The challenges communities face today and the challenges they will face in the future require a high level of performance—a commitment to community performance excellence that grows out of the recognition that the social determinants of economic vitality, educational achievement, and health status are inextricably interwoven. They require commitment among leaders across sectors and generations to take a systems approach to community performance.
The Communities of Excellence Framework is adapted from the Baldrige Excellence Framework. Throughout the framework, you will see the phrase “health, education, the economy, and quality of life.” Certainly, communities are trying to achieve other outcomes, but if you envision your community as a set of systems that must all function together to achieve optimal performance, then the key outcomes of health, education, the economy, and quality of life are fundamental to a community of excellence, and they should be the focal point of your community’s strategic objectives.
A Focus on Core Values
The Communities of Excellence Framework is based on the following core values and concepts. They represent beliefs and behaviors that we believe are found in high-performing communities.
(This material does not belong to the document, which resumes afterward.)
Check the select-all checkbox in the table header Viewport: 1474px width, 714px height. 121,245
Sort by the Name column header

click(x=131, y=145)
- Community systems perspective
- Visionary community leadership
- Resident- and customer-focused excellence
- Valuing people
- Community learning
- Agility and resilience
- Focus on success and innovation
- Management by fact
- Mutual societal responsibility
- Ethics and transparency
- Delivering value and results
- Delivering Value and Results
How to Use the Communities of Excellence Framework
Answer the Community Profile questions. In the Community Profile, you define what is most relevant and important to your community’s well-being and performance. Rather than prescribe how you should structure your community leadership, objectives, or action plans, or what your community’s mission, goals, and measures should be, the framework asks you to make these decisions as a community. The Community Profile sets the context for your answers to the rest of the Framework’s questions. It can also serve as your first community assessment.
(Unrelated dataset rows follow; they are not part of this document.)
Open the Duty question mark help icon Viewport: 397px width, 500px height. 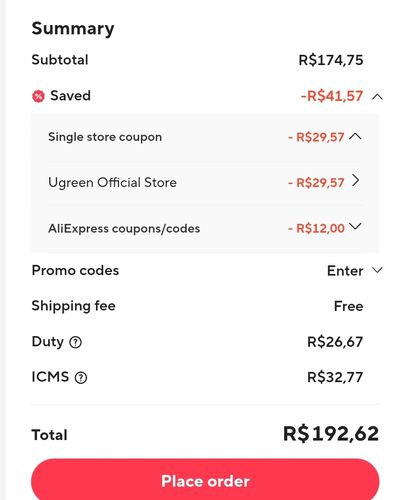click(75, 342)
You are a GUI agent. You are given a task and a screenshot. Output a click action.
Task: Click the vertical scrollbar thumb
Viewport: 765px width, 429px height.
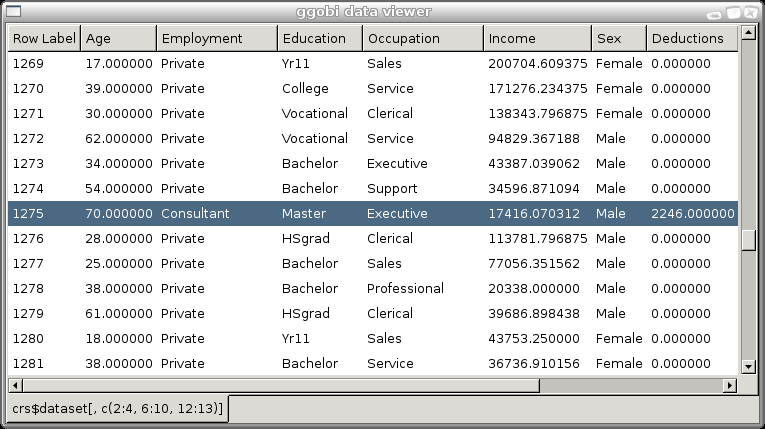[x=747, y=240]
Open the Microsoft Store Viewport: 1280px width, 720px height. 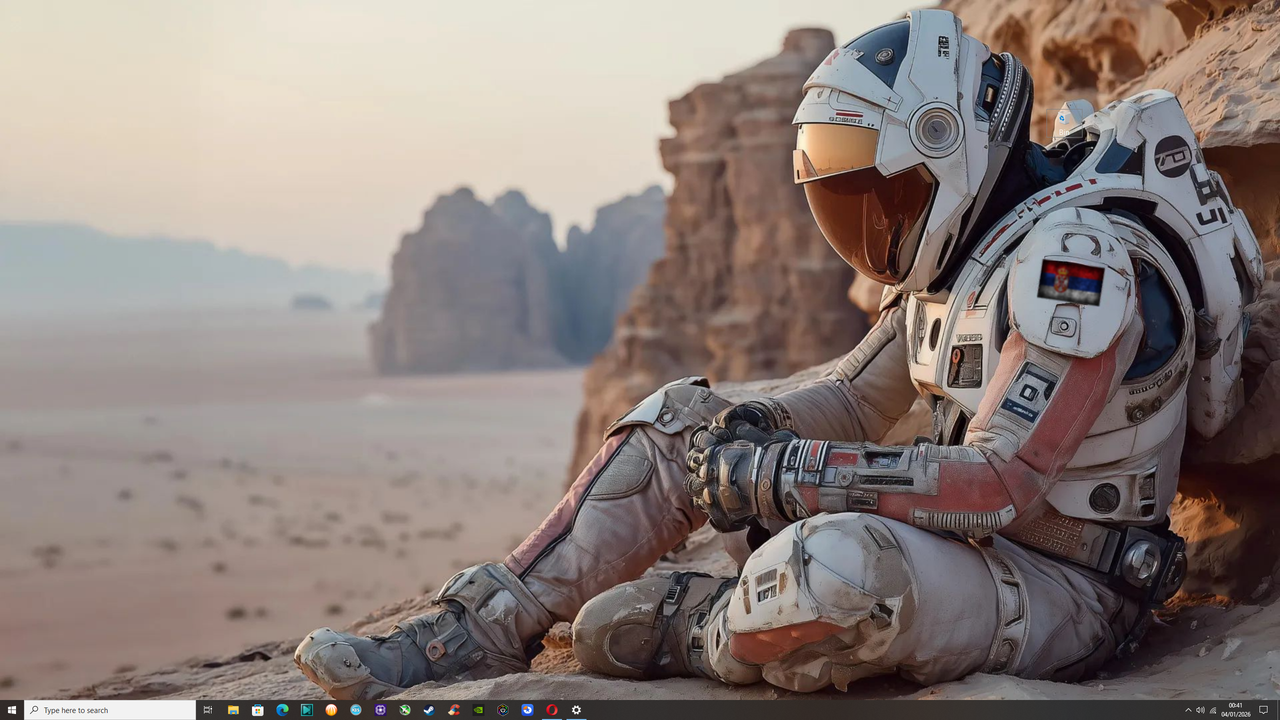coord(258,710)
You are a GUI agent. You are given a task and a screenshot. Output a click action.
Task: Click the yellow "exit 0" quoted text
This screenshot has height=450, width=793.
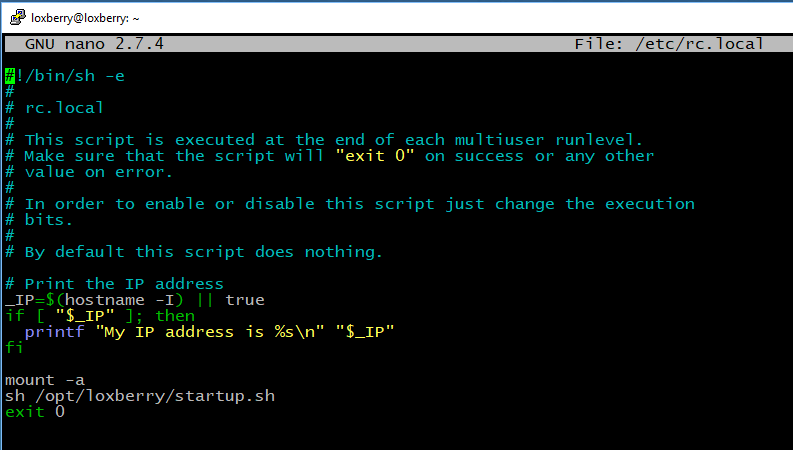click(x=375, y=156)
Answer the questions in categories 1–7. Your answers to these questions are an assessment against the most important features of community excellence. The categories represent 7 critical aspects of performing as a community:
- Community Leadership
- Community Strategy
- Residents and Other Customers
- Measurement, Analysis, and Knowledge Management
- People Resources
- Community Operations
- Results
Categories 1–6 each consist of two items (e.g., 1.1, 1.2) with many of the questions beginning with “how.” In answering these questions, give information on your community’s key processes:
- Approach: How does your community accomplish its work? How systematic are the key processes used?
- Deployment: How consistently are these key processes used throughout your community?
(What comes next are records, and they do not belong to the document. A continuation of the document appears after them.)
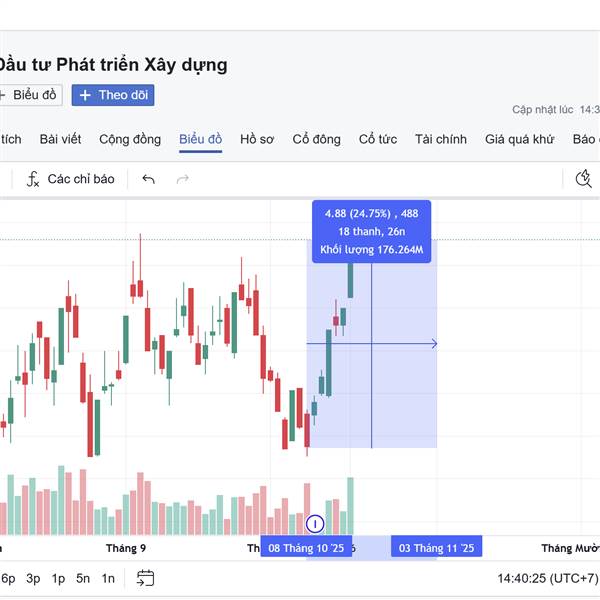Screen dimensions: 600x600
Task: Click the redo arrow icon
Action: (x=182, y=179)
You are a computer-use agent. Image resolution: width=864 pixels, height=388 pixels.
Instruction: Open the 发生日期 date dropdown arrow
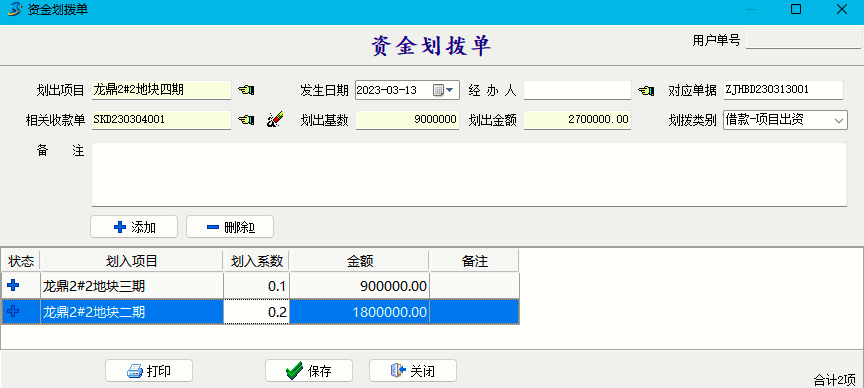450,90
- Learning: Have you evaluated and improved your key processes? Have improvements been shared within your community?
- Integration: How do your community’s processes address its current and future needs?
For the five items in category 7, report on the results that are the most important to your community and your community excellence group:
- Levels: What is your community’s and your excellence group's current results?
- Trends: Are the results improving, staying the same, or getting worse?
- Comparisons: How does your community’s performance compare with that of other communities and competitors, or with benchmarks?
- Integration: Is your community excellence group tracking results that are important to your community and to the group? Is it using the results in decision making?
Evaluate your answers: process and results. See the steps toward high performance on page 26 to evaluate your answers to the questions in each item. Identify your strengths. Then look at the next higher level to see what you might improve.
Prioritize your actions. Celebrate your community’s strengths and build on them to improve the things your community and your community excellence group does well. Sharing the strengths with the community can speed improvement. Also prioritize opportunities for improvement; your community excellence group cannot do everything at once. Think about what is most important for your community at this time, and decide what to work on first. Develop an action plan, implement it, and measure your progress.